> [DATASET CONTENT]:
'''

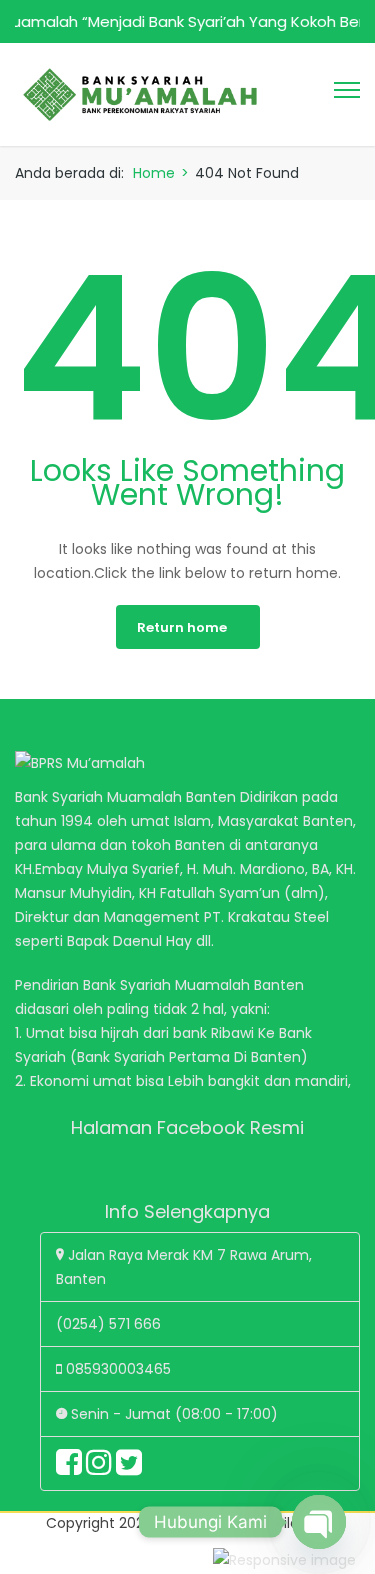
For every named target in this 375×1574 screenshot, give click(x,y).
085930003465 (118, 1369)
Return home (182, 627)
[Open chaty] (319, 1522)
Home (154, 173)
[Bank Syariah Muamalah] (140, 93)
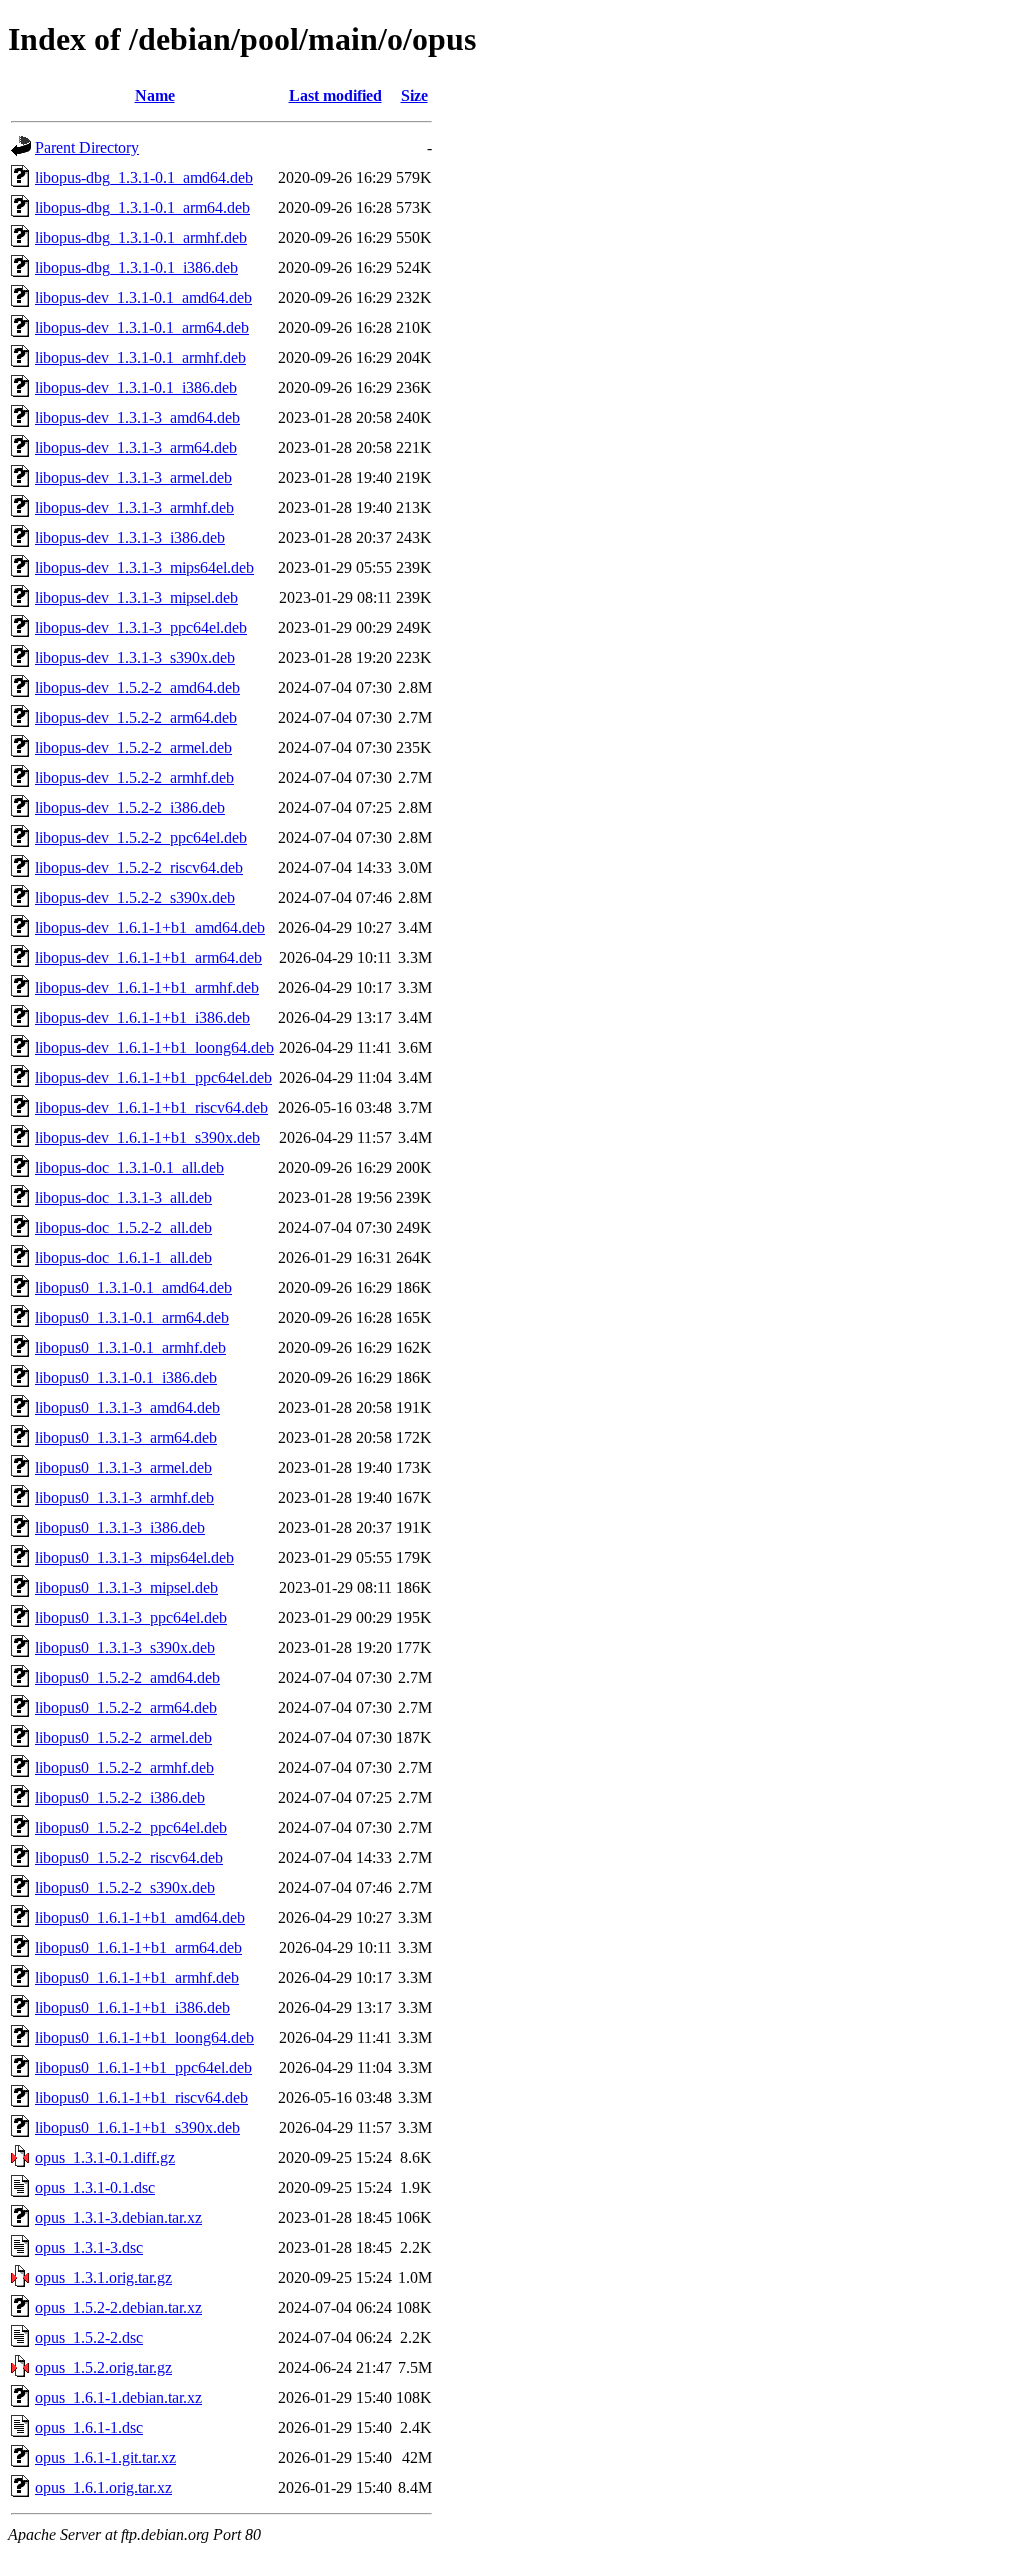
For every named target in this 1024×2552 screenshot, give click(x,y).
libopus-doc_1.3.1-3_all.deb (123, 1197)
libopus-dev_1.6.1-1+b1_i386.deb (142, 1017)
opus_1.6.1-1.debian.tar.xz (118, 2397)
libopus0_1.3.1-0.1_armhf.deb (130, 1347)
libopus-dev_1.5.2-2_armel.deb (133, 747)
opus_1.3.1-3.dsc (89, 2247)
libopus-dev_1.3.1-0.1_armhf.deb (140, 357)
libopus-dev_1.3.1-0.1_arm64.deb (142, 327)
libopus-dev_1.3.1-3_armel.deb (133, 477)
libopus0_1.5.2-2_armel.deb (123, 1737)
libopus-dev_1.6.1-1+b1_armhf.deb (147, 987)
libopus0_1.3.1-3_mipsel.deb (126, 1587)
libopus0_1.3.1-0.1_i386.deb (126, 1377)
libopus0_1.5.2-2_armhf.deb (124, 1767)
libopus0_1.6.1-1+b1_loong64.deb (144, 2037)
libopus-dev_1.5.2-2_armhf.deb (134, 777)
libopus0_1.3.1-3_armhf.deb (124, 1497)
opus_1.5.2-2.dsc (89, 2337)
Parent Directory (87, 147)
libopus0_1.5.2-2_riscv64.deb (129, 1857)
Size (414, 95)
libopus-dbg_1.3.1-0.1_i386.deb (136, 267)
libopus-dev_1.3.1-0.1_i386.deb (136, 387)
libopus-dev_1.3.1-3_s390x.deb (135, 657)
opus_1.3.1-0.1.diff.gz (105, 2157)
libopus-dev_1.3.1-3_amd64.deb (137, 417)
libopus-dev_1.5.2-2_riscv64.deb (139, 867)
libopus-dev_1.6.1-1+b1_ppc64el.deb (153, 1077)
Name (155, 95)
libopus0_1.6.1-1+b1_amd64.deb (140, 1917)
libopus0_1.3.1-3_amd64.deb (127, 1407)
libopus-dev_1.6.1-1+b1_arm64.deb (148, 957)
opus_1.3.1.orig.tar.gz (103, 2277)
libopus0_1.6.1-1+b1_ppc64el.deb (143, 2067)
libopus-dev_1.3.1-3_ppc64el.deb (141, 627)
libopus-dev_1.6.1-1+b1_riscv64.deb (151, 1107)
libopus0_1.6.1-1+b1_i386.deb (132, 2007)
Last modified (335, 95)
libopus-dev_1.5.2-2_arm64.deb (136, 717)
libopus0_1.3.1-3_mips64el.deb (134, 1557)
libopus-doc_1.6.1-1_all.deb (123, 1257)
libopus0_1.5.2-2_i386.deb (120, 1797)
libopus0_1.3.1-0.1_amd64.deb (133, 1287)
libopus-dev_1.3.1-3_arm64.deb (136, 447)
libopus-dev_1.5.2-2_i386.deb (130, 807)
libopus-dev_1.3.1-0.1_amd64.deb (143, 297)
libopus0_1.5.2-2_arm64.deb (126, 1707)
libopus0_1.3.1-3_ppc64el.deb (131, 1617)
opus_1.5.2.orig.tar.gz (103, 2367)
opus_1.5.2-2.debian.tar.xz (118, 2307)
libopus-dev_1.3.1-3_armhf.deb (134, 507)
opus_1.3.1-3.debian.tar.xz (118, 2217)
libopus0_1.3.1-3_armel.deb (123, 1467)
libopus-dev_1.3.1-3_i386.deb (130, 537)
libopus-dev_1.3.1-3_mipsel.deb (136, 597)
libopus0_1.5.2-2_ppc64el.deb (131, 1827)
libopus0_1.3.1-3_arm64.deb (126, 1437)
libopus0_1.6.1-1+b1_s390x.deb (137, 2127)
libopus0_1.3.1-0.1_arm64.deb (132, 1317)
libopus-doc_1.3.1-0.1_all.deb (129, 1167)
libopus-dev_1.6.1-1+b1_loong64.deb (154, 1047)
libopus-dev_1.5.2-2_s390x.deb (135, 897)
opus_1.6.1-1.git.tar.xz (105, 2457)
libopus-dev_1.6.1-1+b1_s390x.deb (147, 1137)
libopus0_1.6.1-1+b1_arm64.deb (138, 1947)
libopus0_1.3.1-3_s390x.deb (125, 1647)
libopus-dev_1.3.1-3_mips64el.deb (144, 567)
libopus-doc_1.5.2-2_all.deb (123, 1227)
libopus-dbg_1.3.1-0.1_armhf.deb (141, 237)
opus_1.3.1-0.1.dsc (95, 2187)
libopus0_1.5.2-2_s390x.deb (125, 1887)
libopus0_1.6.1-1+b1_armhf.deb (137, 1977)
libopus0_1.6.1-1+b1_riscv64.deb (141, 2097)
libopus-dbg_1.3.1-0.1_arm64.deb (142, 207)
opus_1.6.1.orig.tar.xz (103, 2487)
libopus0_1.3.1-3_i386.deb (120, 1527)
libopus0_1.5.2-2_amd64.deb (127, 1677)
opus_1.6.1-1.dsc (89, 2427)
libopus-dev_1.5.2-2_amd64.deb (137, 687)
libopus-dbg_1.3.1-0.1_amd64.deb (144, 177)
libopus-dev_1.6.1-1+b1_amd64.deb (150, 927)
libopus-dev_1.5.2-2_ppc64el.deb (141, 837)
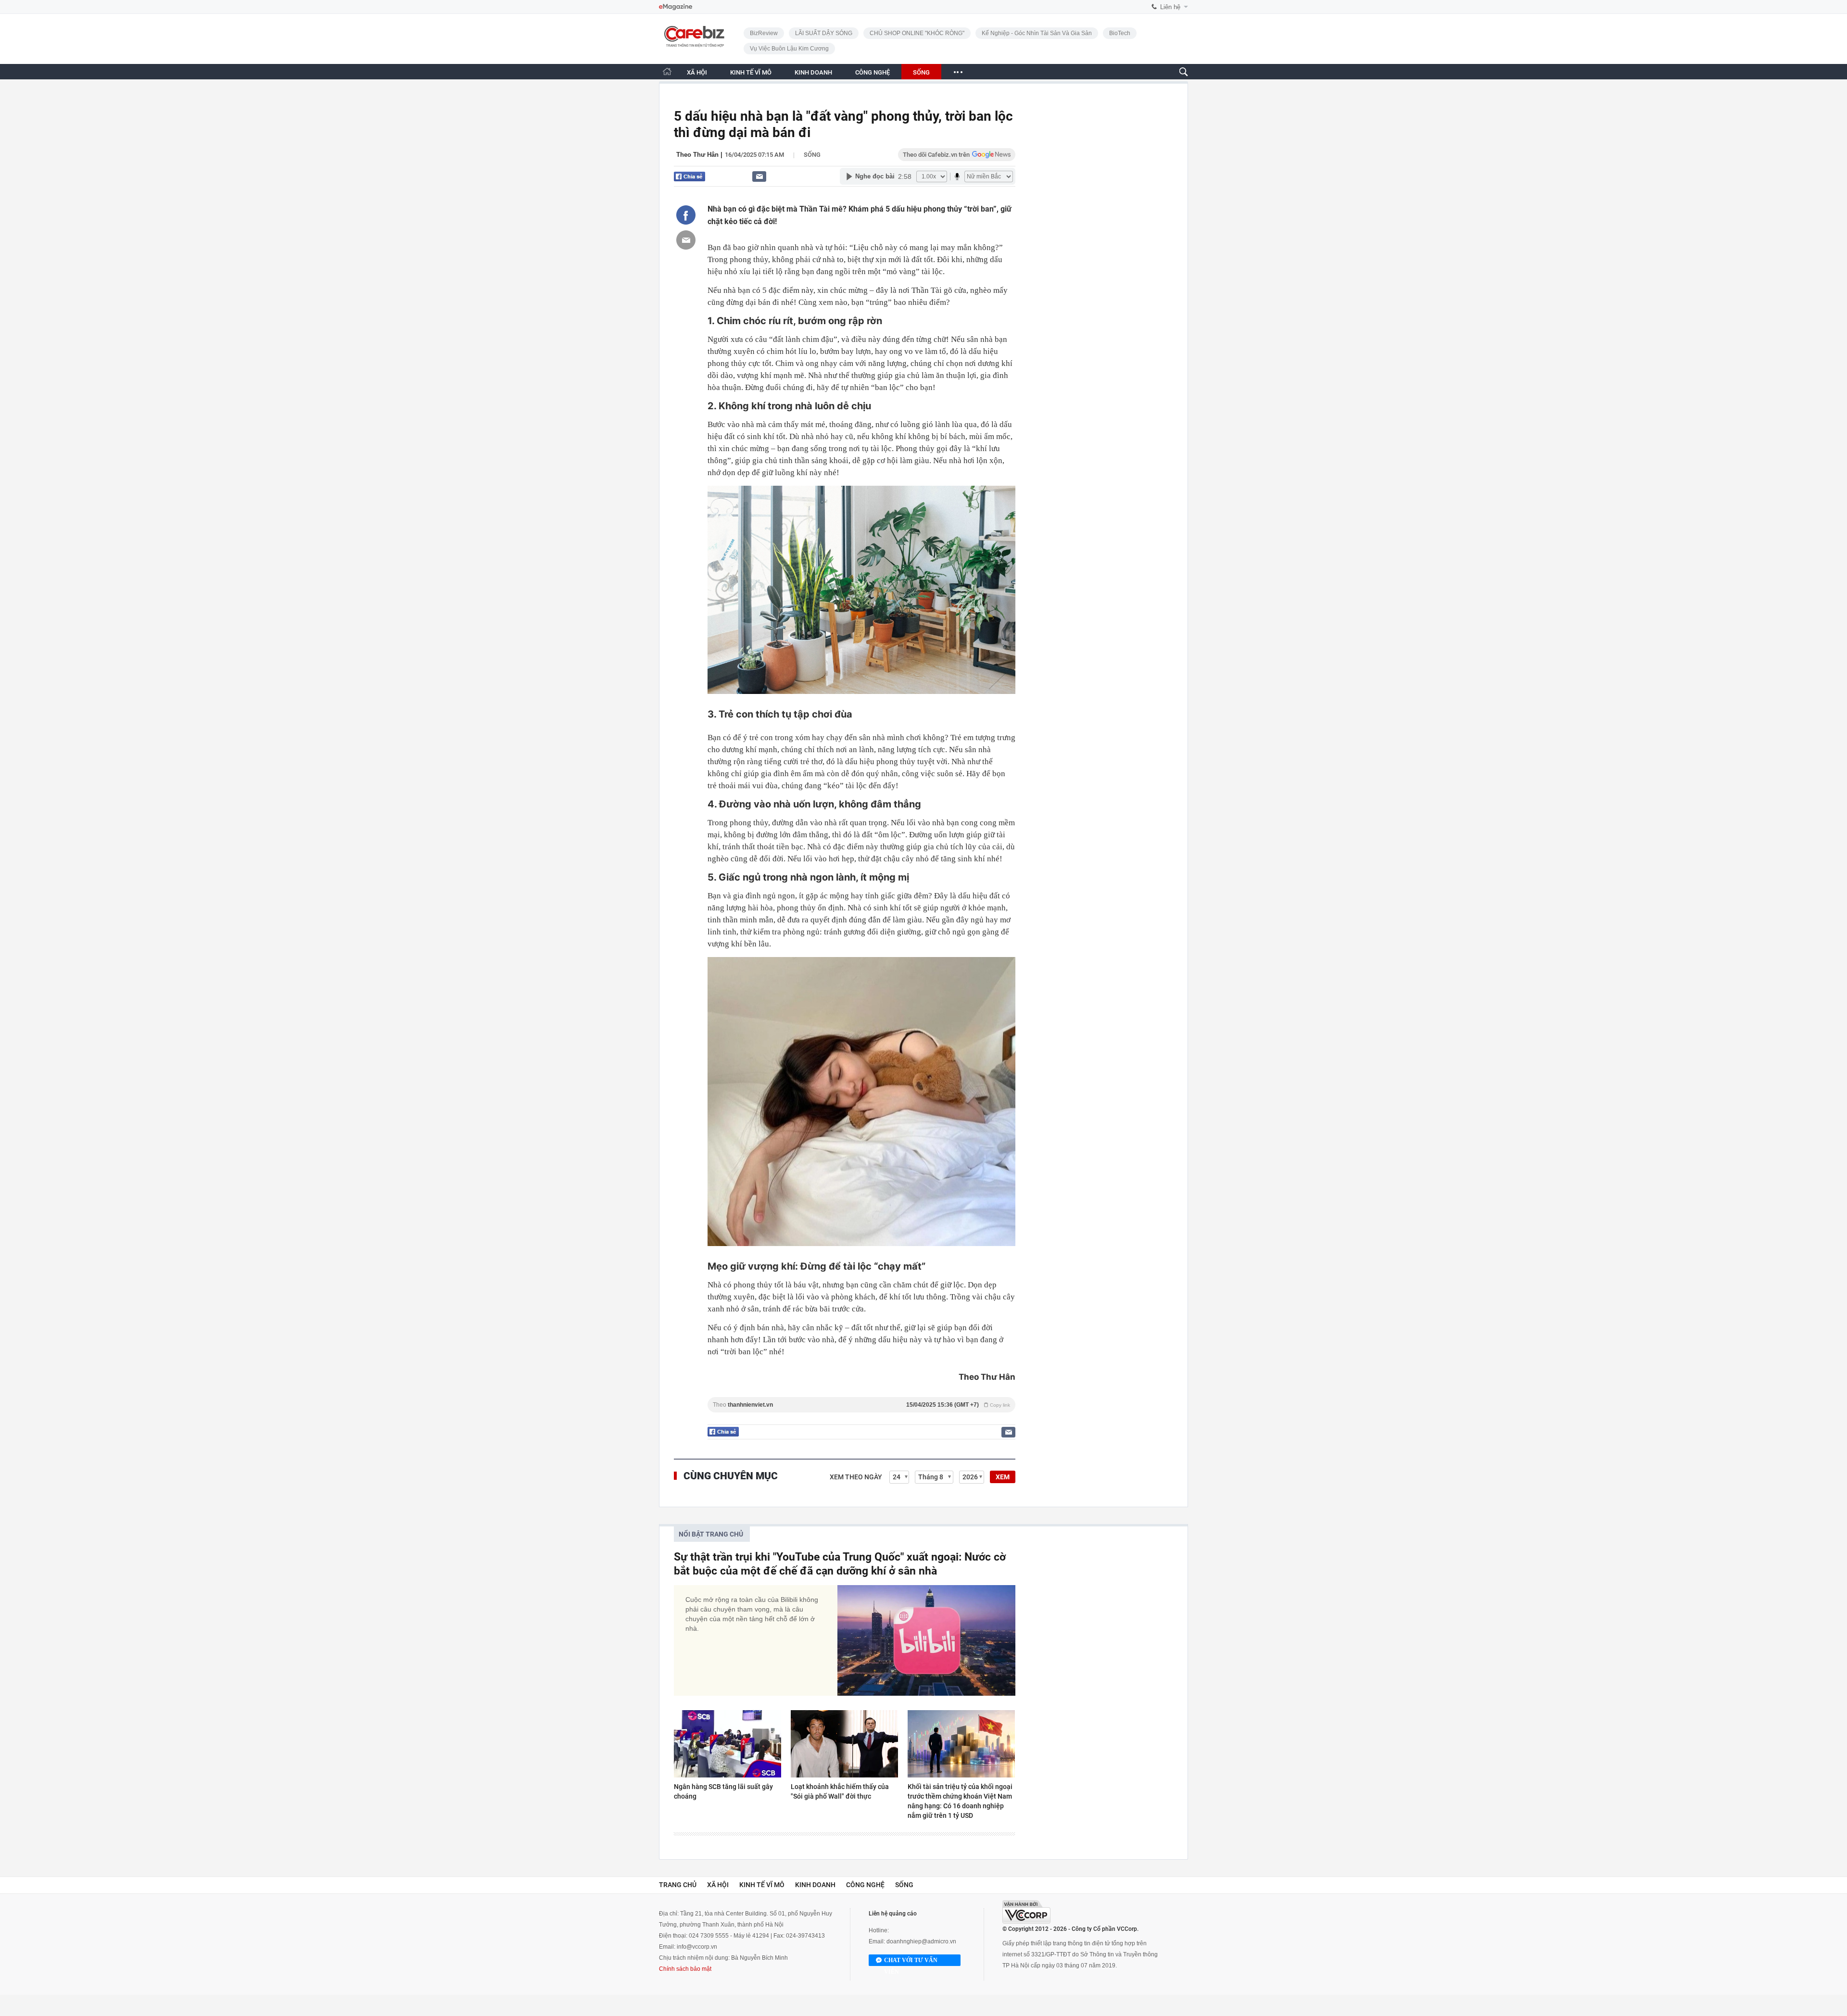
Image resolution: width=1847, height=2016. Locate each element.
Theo (861, 1404)
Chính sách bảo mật (685, 1969)
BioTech (1119, 33)
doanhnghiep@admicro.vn (921, 1941)
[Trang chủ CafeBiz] (667, 71)
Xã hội (718, 1885)
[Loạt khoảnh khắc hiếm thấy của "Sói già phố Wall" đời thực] (844, 1743)
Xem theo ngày (856, 1477)
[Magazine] (675, 7)
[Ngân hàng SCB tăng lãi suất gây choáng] (727, 1743)
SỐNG (921, 72)
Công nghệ (865, 1885)
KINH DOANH (813, 72)
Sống (812, 154)
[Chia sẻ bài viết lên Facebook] (686, 215)
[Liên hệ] (759, 176)
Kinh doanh (815, 1885)
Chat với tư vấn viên (910, 1961)
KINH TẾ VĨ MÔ (751, 72)
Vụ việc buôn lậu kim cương (789, 48)
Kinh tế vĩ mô (761, 1885)
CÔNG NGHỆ (872, 72)
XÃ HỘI (697, 72)
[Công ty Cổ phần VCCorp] (1026, 1912)
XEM (1003, 1477)
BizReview (764, 33)
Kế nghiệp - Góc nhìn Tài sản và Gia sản (1037, 33)
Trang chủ (677, 1885)
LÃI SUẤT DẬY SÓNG (823, 33)
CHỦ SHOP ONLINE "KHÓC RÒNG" (917, 33)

'''

> [WHAT THE TASK ASKS]: Your task is to restate, word for word, only those lines above that fall between the line holding "libopus-doc_1.3.1-0.1_all.deb (129, 1167)" and the line holding "libopus0_1.6.1-1+b1_armhf.deb (137, 1977)", inclusive.

> [TASK RESPONSE]:
libopus-doc_1.3.1-0.1_all.deb (129, 1167)
libopus-dev_1.6.1-1+b1_loong64.deb (154, 1047)
libopus-dev_1.5.2-2_s390x.deb (135, 897)
opus_1.6.1-1.git.tar.xz (105, 2457)
libopus-dev_1.6.1-1+b1_s390x.deb (147, 1137)
libopus0_1.6.1-1+b1_arm64.deb (138, 1947)
libopus0_1.3.1-3_s390x.deb (125, 1647)
libopus-dev_1.3.1-3_mips64el.deb (144, 567)
libopus-doc_1.5.2-2_all.deb (123, 1227)
libopus-dbg_1.3.1-0.1_armhf.deb (141, 237)
opus_1.3.1-0.1.dsc (95, 2187)
libopus0_1.5.2-2_s390x.deb (125, 1887)
libopus0_1.6.1-1+b1_armhf.deb (137, 1977)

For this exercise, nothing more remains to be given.